-- TASK DETAILS --
Restate word for word the lines of the entries below, starting with the line that holds "Ethnicity: (12, 1600)" and ending with the line that holds "27 (40, 2069)", and no others.

-- SUPPLIED INFORMATION --
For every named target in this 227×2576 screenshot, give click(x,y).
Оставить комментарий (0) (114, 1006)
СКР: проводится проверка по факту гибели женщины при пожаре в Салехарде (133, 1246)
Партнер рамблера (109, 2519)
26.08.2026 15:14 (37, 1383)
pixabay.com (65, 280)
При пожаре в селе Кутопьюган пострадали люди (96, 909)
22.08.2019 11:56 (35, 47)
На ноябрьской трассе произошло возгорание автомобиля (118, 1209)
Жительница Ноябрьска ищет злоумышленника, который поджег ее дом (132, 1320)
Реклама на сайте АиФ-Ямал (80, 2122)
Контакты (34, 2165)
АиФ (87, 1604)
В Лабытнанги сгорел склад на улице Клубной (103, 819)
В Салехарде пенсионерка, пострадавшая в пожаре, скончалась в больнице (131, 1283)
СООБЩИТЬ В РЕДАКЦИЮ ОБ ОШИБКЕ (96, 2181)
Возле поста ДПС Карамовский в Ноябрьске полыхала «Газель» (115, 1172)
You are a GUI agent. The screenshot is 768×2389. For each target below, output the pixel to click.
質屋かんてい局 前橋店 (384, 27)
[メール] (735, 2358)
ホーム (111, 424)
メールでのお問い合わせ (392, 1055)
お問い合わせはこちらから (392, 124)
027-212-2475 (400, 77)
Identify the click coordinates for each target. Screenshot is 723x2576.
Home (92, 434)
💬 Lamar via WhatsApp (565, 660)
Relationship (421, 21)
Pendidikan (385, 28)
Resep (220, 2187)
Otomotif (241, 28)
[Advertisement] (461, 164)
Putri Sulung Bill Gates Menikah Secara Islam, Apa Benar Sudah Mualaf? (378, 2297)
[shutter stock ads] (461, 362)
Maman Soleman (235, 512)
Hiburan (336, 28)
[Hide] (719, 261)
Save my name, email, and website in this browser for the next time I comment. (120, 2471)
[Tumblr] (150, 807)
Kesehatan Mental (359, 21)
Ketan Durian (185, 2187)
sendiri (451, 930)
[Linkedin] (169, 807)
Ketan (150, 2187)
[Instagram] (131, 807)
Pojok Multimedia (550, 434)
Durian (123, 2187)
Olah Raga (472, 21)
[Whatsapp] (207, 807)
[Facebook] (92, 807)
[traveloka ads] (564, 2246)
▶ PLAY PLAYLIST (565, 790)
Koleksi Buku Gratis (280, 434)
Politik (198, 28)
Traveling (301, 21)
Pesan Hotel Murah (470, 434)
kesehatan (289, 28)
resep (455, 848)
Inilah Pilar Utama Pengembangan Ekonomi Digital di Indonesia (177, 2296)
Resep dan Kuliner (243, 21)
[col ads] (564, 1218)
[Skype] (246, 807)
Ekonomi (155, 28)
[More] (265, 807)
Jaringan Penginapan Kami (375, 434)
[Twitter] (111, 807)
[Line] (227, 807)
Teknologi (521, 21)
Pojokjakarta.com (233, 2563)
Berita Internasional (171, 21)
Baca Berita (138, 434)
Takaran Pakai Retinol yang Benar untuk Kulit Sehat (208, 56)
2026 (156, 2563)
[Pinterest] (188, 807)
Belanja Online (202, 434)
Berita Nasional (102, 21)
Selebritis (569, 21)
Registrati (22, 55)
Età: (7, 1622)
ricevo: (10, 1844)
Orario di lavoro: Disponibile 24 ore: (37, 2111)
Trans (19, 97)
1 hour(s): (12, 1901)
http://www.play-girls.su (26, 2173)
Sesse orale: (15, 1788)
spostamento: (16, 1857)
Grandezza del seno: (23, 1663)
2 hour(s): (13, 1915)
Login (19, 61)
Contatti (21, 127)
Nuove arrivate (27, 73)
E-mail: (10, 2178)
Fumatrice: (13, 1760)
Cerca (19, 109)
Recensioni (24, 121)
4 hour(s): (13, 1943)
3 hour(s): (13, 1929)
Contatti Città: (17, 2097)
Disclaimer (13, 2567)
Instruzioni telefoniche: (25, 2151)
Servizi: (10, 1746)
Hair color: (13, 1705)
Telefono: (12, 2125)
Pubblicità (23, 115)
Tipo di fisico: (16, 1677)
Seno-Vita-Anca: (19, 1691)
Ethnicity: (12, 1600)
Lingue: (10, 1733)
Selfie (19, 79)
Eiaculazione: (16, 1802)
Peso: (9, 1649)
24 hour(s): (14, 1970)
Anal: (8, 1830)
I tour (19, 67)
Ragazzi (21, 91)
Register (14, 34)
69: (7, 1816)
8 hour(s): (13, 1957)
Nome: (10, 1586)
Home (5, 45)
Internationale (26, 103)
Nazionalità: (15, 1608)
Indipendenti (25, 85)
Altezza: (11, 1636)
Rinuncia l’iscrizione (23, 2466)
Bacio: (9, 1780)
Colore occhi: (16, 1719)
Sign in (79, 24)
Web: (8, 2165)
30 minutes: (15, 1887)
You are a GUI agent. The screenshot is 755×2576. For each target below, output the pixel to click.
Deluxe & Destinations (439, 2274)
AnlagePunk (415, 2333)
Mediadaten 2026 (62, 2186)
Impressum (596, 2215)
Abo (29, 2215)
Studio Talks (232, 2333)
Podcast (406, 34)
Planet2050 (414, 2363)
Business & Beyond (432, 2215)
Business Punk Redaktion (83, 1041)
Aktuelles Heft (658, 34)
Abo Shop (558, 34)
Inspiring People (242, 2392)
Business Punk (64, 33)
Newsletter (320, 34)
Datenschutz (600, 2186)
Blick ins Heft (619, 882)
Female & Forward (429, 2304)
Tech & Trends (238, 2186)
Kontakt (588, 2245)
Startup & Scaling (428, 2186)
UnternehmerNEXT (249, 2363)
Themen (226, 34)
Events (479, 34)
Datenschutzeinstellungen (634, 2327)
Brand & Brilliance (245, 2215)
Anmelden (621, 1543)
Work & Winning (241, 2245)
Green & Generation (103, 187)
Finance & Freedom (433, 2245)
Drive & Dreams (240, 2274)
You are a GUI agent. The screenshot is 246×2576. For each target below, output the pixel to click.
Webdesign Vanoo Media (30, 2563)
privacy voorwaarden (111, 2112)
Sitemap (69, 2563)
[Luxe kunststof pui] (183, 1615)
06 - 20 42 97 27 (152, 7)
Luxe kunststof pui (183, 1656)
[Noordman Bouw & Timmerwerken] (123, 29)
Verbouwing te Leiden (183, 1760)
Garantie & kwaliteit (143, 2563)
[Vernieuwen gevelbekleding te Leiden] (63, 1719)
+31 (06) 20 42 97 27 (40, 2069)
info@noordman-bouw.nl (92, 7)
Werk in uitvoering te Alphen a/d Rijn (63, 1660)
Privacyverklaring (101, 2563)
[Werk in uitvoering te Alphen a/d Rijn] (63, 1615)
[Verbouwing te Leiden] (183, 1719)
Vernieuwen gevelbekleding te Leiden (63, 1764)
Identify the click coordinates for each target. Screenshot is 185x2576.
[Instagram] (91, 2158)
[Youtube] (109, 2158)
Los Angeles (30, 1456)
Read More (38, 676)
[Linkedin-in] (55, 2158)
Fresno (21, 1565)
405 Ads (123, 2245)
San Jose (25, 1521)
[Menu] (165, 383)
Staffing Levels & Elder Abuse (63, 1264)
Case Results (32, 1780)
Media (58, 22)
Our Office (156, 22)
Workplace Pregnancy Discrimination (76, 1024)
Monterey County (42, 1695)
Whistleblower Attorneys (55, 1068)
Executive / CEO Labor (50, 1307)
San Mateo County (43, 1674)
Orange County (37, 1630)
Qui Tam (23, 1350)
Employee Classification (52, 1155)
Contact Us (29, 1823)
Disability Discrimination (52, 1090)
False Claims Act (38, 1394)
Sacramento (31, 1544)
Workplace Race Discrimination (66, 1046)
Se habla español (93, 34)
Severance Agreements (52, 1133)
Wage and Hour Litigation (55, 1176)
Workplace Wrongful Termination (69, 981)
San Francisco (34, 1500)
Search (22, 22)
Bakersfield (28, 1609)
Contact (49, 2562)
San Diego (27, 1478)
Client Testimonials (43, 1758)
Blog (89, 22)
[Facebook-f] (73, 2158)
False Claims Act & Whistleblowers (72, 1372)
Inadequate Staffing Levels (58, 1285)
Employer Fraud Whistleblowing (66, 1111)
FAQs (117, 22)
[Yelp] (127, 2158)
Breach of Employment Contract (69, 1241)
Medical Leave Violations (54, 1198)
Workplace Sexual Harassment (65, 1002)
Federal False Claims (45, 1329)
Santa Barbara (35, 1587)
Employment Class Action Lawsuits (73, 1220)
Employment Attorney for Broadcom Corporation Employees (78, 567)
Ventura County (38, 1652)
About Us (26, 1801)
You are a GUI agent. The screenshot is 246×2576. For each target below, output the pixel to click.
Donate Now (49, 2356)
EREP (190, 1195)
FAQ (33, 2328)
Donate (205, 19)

-- TASK RESPONSE --
Ethnicity: (12, 1600)
Lingue: (10, 1733)
Selfie (19, 79)
Eiaculazione: (16, 1802)
Peso: (9, 1649)
24 hour(s): (14, 1970)
Anal: (8, 1830)
I tour (19, 67)
Ragazzi (21, 91)
Register (14, 34)
69: (7, 1816)
8 hour(s): (13, 1957)
Nome: (10, 1586)
Home (5, 45)
Internationale (26, 103)
Nazionalità: (15, 1608)
Indipendenti (25, 85)
Altezza: (11, 1636)
Rinuncia l’iscrizione (23, 2466)
Bacio: (9, 1780)
Colore occhi: (16, 1719)
Sign in (79, 24)
Web: (8, 2165)
30 minutes: (15, 1887)
You are a GUI agent. The screenshot is 755×2576. For each target below, output the pixel to click.
Deluxe & Destinations (439, 2274)
AnlagePunk (415, 2333)
Mediadaten 2026 (62, 2186)
Impressum (596, 2215)
Abo (29, 2215)
Studio Talks (232, 2333)
Podcast (406, 34)
Planet2050 (414, 2363)
Business & Beyond (432, 2215)
Business Punk Redaktion (83, 1041)
Aktuelles Heft (658, 34)
Abo Shop (558, 34)
Inspiring People (242, 2392)
Business Punk (64, 33)
Newsletter (320, 34)
Datenschutz (600, 2186)
Blick ins Heft (619, 882)
Female & Forward (429, 2304)
Tech & Trends (238, 2186)
Kontakt (588, 2245)
Startup & Scaling (428, 2186)
UnternehmerNEXT (249, 2363)
Themen (226, 34)
Events (479, 34)
Datenschutzeinstellungen (634, 2327)
Brand & Brilliance (245, 2215)
Anmelden (621, 1543)
Work & Winning (241, 2245)
Green & Generation (103, 187)
Finance & Freedom (433, 2245)
Drive & Dreams (240, 2274)
You are a GUI agent. The screenshot is 246×2576. For each target below, output the pixel to click.
Webdesign Vanoo Media (30, 2563)
privacy voorwaarden (111, 2112)
Sitemap (69, 2563)
[Luxe kunststof pui] (183, 1615)
06 - 20 42 97 27 (152, 7)
Luxe kunststof pui (183, 1656)
[Noordman Bouw & Timmerwerken] (123, 29)
Verbouwing te Leiden (183, 1760)
Garantie & kwaliteit (143, 2563)
[Vernieuwen gevelbekleding te Leiden] (63, 1719)
+31 (06) 20 42 97 27 (40, 2069)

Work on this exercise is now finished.